The Return of the Prodigal Dollar

Let’s get intimate with the USD

Investopolis Bank
3 min readOct 20, 2021

It may come as a surprise for many of you, especially for those investors that don’t look at the macroeconomics around the world, but guess what… Every investor and fund manager wants exposure to the Dollar.

There is this broader move in the market toward Dollar exposure as traders are turning net bearish on some other major currencies.

Looking at these charts, you can notice the outflows from GBP and EUR. But why would all this money go into USD?

Let’s make two things clear here.

Firstly, as investors pulled out money from GBP and EUR, they may have also increased their short position on these currencies. Therefore, the above charts don’t represent only outflows.

Secondly, not all the money went into USD bullish bets. There is also a growing optimism toward emerging markets due to the energy crisis. As electricity and natural gas prices increased around the world, investors started to look at emerging markets for oil and natural gas exporters. For example, the Russian rupen outperformed all other major currencies last month, followed closely by the Colombian Peso.

We will focus mainly on the dollar in this article.

ECB is lagging on ending its QE. The euro has fallen 2% against the greenback over the last month.

Although, BoE started the taper and is throwing hints about a potential rate hike this year to keep inflation under control, the UK is facing some major macroeconomic difficulties due to its Brexit accord and workers shortage.

There are talks that compare the Pound with emerging markets currencies and others called the Pound unpredictable. Despite a possible rate hike, the Pound continued to fall.

Governor Andrew Bailey warned of a potentially “very damaging” period of inflation unless policy makers take action. Bets against the pound are intensifying amid speculation that any Bank of England efforts to curb inflation would darken the outlook for growth and consumer sentiment.

Money markets increased their expectations for BOE tightening this week, anticipating a 15-basis-point increase in December and another 50 basis points by June.

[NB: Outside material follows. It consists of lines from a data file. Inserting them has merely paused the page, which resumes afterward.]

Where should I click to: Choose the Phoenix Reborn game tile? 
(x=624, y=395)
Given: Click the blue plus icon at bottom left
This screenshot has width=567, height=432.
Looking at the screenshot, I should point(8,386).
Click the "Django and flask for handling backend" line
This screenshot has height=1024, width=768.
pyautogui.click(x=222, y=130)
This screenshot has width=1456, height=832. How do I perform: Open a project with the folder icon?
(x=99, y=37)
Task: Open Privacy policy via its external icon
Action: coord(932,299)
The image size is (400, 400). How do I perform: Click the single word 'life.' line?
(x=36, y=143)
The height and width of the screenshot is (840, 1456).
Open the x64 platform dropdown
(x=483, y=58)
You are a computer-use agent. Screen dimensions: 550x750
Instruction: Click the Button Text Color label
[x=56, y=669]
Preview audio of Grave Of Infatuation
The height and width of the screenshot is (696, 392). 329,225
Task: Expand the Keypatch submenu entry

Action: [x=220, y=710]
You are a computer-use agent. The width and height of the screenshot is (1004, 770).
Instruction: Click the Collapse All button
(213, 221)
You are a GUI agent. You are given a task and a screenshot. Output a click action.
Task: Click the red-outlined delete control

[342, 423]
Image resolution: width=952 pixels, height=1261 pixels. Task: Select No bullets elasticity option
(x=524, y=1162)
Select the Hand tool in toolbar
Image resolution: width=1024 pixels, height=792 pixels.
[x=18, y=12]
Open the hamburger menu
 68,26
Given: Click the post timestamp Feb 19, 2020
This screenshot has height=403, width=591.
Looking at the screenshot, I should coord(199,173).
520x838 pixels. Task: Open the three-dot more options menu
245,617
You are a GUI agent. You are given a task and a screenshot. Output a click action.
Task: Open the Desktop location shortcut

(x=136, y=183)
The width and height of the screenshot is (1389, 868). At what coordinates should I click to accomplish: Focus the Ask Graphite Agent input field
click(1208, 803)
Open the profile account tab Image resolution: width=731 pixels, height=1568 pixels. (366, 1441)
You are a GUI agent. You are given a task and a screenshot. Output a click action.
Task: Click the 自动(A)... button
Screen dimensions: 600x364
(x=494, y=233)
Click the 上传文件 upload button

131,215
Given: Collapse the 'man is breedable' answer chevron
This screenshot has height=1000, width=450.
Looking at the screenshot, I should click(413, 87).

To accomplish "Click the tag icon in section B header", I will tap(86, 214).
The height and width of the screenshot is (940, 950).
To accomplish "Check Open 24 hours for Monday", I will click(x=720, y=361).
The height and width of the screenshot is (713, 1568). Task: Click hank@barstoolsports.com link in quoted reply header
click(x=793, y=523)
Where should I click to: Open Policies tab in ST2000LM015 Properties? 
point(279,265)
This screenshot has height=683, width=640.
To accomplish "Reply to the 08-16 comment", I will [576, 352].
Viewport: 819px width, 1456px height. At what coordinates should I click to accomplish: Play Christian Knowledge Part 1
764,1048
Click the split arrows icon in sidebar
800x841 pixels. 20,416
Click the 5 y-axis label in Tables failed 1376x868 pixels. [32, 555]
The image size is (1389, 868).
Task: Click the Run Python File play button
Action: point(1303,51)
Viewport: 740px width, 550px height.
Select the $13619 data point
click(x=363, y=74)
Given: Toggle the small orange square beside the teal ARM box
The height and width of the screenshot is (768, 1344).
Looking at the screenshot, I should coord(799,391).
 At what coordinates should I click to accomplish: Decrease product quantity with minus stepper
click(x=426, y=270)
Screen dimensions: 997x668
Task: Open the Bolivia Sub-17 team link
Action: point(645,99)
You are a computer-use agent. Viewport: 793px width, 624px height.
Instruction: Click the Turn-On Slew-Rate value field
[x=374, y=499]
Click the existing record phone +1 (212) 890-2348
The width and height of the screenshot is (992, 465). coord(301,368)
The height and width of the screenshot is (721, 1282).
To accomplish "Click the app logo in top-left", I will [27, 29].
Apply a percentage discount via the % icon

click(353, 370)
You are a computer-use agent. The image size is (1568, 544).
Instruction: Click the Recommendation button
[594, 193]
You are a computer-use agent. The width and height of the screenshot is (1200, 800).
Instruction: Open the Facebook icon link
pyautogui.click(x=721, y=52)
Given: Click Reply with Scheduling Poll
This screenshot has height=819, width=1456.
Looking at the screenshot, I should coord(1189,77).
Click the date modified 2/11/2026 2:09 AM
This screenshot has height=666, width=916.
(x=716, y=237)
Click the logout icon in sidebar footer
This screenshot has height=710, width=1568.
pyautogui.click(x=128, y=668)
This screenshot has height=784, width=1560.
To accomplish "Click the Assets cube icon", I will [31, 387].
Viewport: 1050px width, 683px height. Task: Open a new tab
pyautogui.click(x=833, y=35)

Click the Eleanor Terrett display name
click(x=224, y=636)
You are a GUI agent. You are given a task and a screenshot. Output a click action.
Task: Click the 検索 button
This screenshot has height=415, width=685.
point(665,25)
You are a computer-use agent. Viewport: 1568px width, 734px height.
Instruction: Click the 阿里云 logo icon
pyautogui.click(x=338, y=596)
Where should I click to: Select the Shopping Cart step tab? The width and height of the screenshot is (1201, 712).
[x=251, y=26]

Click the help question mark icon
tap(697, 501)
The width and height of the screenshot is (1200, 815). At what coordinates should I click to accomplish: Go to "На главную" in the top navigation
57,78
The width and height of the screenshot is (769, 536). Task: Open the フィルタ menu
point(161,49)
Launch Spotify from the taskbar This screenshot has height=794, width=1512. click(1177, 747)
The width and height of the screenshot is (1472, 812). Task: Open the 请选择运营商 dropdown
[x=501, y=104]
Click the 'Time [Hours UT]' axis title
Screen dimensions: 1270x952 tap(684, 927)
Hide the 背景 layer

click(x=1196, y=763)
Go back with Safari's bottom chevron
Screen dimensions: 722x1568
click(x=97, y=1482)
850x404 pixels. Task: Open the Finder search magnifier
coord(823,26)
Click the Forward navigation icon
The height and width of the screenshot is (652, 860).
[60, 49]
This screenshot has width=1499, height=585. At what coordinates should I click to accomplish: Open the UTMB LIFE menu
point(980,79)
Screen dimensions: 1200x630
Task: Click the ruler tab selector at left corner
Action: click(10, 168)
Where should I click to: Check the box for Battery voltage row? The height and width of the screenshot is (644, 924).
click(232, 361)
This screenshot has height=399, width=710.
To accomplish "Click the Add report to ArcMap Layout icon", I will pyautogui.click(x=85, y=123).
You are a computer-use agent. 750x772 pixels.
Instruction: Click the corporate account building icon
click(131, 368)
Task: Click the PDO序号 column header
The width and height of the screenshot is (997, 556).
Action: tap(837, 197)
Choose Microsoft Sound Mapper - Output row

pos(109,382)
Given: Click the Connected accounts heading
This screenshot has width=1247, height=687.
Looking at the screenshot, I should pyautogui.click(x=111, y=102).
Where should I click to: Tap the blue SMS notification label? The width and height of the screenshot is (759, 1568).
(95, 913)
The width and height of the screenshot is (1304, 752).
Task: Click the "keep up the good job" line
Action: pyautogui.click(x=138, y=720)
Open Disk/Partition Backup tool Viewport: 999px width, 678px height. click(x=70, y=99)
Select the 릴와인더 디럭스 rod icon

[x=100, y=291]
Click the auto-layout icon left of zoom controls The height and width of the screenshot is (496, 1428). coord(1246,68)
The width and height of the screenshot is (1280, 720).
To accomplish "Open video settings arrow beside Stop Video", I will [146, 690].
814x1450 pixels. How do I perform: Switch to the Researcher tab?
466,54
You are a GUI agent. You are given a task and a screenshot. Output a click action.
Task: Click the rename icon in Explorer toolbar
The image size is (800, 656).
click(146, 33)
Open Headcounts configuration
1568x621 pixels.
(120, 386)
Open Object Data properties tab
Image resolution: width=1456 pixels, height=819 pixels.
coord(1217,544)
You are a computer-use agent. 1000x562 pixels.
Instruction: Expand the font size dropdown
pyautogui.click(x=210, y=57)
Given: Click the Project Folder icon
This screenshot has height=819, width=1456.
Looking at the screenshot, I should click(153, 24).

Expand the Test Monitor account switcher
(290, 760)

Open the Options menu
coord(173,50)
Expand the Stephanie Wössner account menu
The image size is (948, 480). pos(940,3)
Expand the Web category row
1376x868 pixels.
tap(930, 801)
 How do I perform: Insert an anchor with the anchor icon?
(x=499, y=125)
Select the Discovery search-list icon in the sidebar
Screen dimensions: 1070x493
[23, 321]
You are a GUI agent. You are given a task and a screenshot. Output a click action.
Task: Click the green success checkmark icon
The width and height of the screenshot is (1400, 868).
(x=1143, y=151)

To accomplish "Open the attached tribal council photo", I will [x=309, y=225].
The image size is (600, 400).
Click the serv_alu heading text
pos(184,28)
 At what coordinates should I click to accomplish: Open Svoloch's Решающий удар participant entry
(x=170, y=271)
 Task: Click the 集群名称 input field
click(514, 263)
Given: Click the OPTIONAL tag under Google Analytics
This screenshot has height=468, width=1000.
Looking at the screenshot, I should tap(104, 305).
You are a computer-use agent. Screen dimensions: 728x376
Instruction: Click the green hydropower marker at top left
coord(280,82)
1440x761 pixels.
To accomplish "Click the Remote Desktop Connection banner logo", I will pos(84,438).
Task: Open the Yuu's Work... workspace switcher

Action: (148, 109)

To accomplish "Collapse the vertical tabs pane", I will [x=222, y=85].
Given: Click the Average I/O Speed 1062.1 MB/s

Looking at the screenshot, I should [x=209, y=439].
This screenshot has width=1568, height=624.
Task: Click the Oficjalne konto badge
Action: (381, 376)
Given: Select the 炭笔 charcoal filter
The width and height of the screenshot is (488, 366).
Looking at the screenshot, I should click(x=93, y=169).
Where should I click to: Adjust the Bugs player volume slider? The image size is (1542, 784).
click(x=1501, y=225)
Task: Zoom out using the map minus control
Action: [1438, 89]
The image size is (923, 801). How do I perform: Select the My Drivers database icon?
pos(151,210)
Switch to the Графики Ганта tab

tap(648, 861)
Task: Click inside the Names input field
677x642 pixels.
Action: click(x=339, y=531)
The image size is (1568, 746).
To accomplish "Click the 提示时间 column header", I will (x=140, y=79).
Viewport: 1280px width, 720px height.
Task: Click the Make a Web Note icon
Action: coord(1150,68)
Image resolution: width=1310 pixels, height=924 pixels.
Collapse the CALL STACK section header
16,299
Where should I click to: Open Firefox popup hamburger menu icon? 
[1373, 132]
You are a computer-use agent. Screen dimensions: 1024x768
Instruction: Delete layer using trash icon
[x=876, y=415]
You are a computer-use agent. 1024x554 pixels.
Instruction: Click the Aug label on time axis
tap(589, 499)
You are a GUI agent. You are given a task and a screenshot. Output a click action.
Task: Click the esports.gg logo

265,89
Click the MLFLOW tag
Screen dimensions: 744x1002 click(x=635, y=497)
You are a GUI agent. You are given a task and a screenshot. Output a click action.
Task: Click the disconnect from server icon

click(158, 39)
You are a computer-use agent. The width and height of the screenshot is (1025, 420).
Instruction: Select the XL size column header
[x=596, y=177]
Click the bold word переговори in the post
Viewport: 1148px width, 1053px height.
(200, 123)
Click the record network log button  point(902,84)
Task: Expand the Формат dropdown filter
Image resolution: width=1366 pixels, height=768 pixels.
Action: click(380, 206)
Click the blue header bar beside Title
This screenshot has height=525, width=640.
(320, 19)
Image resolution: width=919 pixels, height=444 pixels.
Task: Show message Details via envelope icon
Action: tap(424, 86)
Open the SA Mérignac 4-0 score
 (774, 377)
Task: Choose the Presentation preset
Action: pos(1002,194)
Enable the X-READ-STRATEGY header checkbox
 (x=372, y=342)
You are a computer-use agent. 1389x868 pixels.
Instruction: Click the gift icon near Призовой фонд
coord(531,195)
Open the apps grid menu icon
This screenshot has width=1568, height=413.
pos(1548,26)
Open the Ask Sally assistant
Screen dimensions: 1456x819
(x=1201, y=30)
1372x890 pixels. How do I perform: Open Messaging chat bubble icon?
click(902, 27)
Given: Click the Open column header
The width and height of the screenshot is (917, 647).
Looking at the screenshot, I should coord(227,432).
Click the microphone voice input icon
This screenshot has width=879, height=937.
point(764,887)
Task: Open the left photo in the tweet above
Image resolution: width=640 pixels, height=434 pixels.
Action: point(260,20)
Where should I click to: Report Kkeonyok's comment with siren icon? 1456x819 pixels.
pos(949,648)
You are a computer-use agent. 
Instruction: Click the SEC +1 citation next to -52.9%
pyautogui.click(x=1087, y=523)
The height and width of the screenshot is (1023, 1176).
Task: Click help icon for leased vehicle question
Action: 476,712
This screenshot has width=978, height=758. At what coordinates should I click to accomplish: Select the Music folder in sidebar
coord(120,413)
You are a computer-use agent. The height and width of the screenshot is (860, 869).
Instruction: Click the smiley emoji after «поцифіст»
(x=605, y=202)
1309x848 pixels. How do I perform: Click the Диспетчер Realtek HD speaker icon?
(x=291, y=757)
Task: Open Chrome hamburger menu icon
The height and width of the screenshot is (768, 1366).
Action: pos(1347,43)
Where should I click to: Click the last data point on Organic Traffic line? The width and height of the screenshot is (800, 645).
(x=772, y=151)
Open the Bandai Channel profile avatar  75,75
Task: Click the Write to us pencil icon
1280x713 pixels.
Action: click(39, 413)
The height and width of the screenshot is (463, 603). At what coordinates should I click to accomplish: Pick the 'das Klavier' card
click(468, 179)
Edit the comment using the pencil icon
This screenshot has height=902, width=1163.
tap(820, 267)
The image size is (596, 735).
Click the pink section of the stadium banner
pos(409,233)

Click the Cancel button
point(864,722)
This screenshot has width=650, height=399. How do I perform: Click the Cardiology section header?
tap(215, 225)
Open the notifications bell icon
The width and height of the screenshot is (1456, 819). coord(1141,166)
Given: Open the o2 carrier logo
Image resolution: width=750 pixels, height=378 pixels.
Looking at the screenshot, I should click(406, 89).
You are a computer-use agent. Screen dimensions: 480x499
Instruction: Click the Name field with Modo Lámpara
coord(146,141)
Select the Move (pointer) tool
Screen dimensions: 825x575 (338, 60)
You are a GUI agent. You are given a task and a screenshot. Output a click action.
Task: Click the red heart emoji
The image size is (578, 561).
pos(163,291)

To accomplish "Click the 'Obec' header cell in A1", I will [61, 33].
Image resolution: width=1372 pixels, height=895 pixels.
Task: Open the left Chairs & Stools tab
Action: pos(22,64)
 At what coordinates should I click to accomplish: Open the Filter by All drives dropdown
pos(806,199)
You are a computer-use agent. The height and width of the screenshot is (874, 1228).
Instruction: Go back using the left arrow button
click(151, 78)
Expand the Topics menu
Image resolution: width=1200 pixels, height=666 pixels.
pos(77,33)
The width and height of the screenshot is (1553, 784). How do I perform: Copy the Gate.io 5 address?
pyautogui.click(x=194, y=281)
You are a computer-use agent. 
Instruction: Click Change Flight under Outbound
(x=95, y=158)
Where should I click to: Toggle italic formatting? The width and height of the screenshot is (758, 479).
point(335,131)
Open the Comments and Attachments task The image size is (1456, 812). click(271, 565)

That would bring the central bank’s key rate to 0.75% from 0.1% currently. Yet the prospect of several rate hikes is raising concern that rapid policy tightening will hurt confidence among consumers already grappling with soaring energy prices and supply chain disruptions.

On the other hand, the Dollar looks attractive, sitting at its lows. With the Federal Reserve taking a hawkish stand and being ready to stop the stimulus era, the yields start to push up. This move makes bonds more attractive to investors who will need some dollars to buy them. While Europe is fighting the energy crisis, the United States seems to be better prepared for the winter.

To conclude with, as money went out of EUR and GBP, we strongly believed that most investors ran to make bullish bets on USD and secure high yields on bonds, as the Federal Reserve turned hawkish. Also, there are strong arguments to justify a move of capital in oil and natural gas exporters from the emerging market spectrum.